2014-05 Security Bulletin: NSM: Remote code execution vulnerability (CVE-2014-3411)

  [JSA10625] Show Article Properties

Product Affected:
NSM3000, NSMExpress platforms and NSM software releases
A vulnerability in the NSM XDB service on devices with NSM versions prior to 2012.2R8 may allow a remote unauthenticated attacker to run arbitrary code with root privileges on the device. Compromise of the NSM device may allow an attacker to gain control of other devices managed by NSM.

This issue was discovered by an external security researcher.

Juniper SIRT is not aware of any malicious exploitation of this vulnerability.

No other Juniper Networks products or platforms are affected by this issue.

This issue has been assigned CVE-2014-3411.
The following software releases have been updated to resolve this specific issue:
  • NSM 2012.2R8 and all subsequent releases (i.e. all releases built after 2012.2R8).

This issue is being tracked as PR 965082 and is visible on the Customer Support website.

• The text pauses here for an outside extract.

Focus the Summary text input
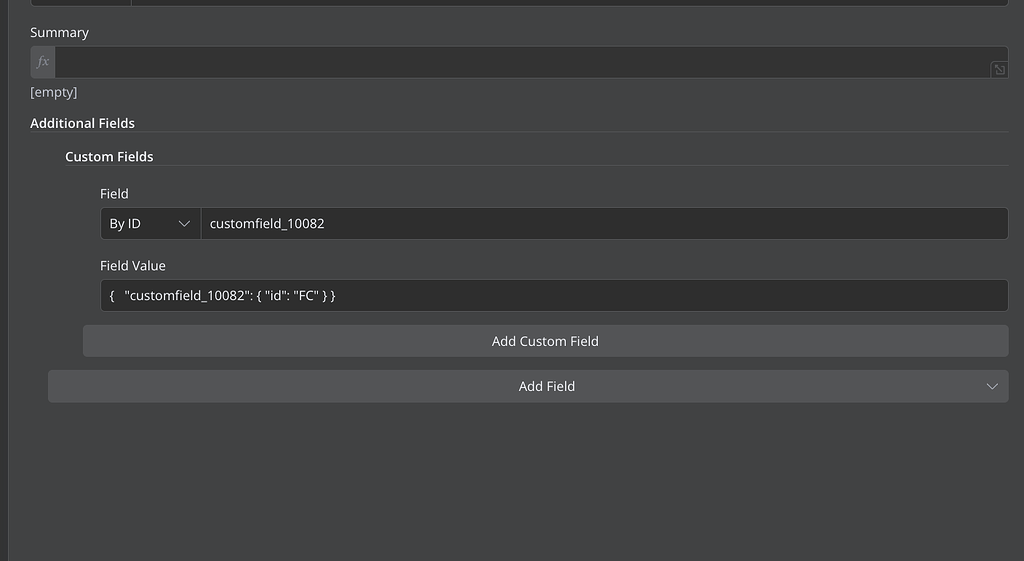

KB16765 - "In which releases are vulnerabilities fixed?" describes which release vulnerabilities are fixed as per our End of Engineering and End of Life support policies.
Use access lists or firewall filters to limit access to the NSM device only from trusted hosts. Please refer to KB25681.
NSM Software releases are available from http://www.juniper.net/support/downloads/?p=nsm#sw.
Related Links:
CVSS Score:
10 (AV:N/AC:L/Au:N/C:C/I:C/A:C)
Severity Level:
Severity Assessment:
We consider this to be a critical issue. A remote network based attacker can get complete access to NSM or other devices managed by NSM.
Juniper SIRT would like to acknowledge an anonymous researcher working with HP TippingPoint Zero Day Initiative (ZDI) for responsibly reporting this vulnerability.